== DOCUMENT EXCERPT ==
In May, Mr. Calandra introduced Bill 33, which he says will mean some elected boards being scrapped (he clarified that no changes will be made to French or Roman Catholic boards). What the new governance structures will look like is not yet clear, but Ontario has an opportunity to end the pretense that elected school boards provide real accountability.
In Ontario currently, the only person trustees are responsible for hiring is the director of education. This duty could easily become the purview of the ministry. All other trustee responsibilities – such as attendance at expulsion committees, school closures, fielding parental complaints – are already attended to by professional administrators who are accountable to the minister. They should be able to continue carrying out their duties with one less layer of red tape.
Vigorous reform would end the charade of off-loading parents’ concerns to increasingly powerless trustees, rather than the existing chain of command within the school system. Overhauling the outdated trustee model will make it much clearer to parents that the government is ultimately responsible for the education of their children. If a student is struggling, or parents are unhappy, concerns can be readily addressed at the school level, or higher ranking administrators.
Failing that, they can seek out answers from those to whom administrators must answer – people who actually have had to win an election.
Editor’s note: This article has been updated to clarify that the acclamation accounts for nearly half of trustee roles being filled in municipal elections when averaged across Ontario, Nova Scotia, Manitoba and Alberta.
===
→ **EXERCISE SET**:
[A] Determine whether each statement agrees with the excerpt on Ontario school boards, answering yes or no and quoting the deciding words exactly: (i) Bill 33 will bring changes to French and Roman Catholic boards; (ii) in Ontario, the director of education is the only person trustees are responsible for hiring; (iii) Mr. Calandra introduced Bill 33 in June.
[B] Output word for word the passage of the excerpt on Ontario school boards starting with "Failing that, they" and going on through "Manitoba and Alberta.".
The material that comes next is separate from the excerpt on Ontario school boards.
== DATA ==
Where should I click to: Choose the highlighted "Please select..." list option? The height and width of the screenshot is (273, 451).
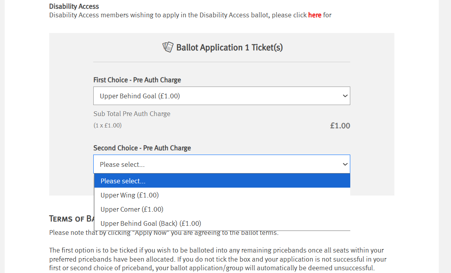222,181
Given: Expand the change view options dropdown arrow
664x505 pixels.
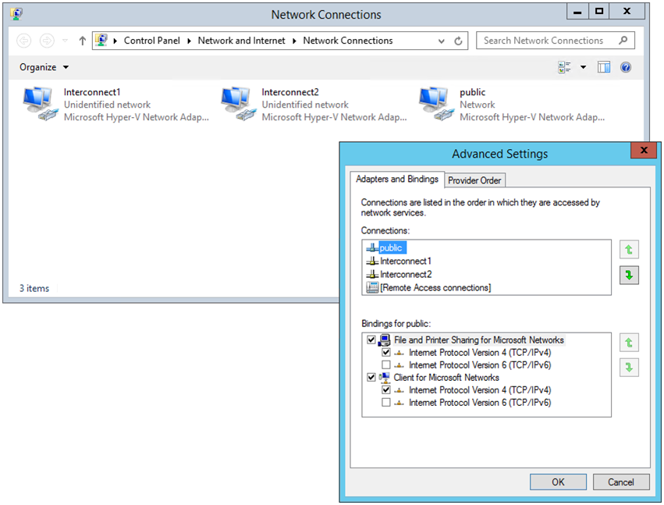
===
→ **ANSWERS FOR THIS EXERCISE**:
[A]
(i) No: "he clarified that no changes will be made to French or Roman Catholic boards"
(ii) Yes: "In Ontario currently, the only person trustees are responsible for hiring is the director of education."
(iii) No: "In May, Mr. Calandra introduced Bill 33"

[B]
Failing that, they can seek out answers from those to whom administrators must answer – people who actually have had to win an election.
Editor’s note: This article has been updated to clarify that the acclamation accounts for nearly half of trustee roles being filled in municipal elections when averaged across Ontario, Nova Scotia, Manitoba and Alberta.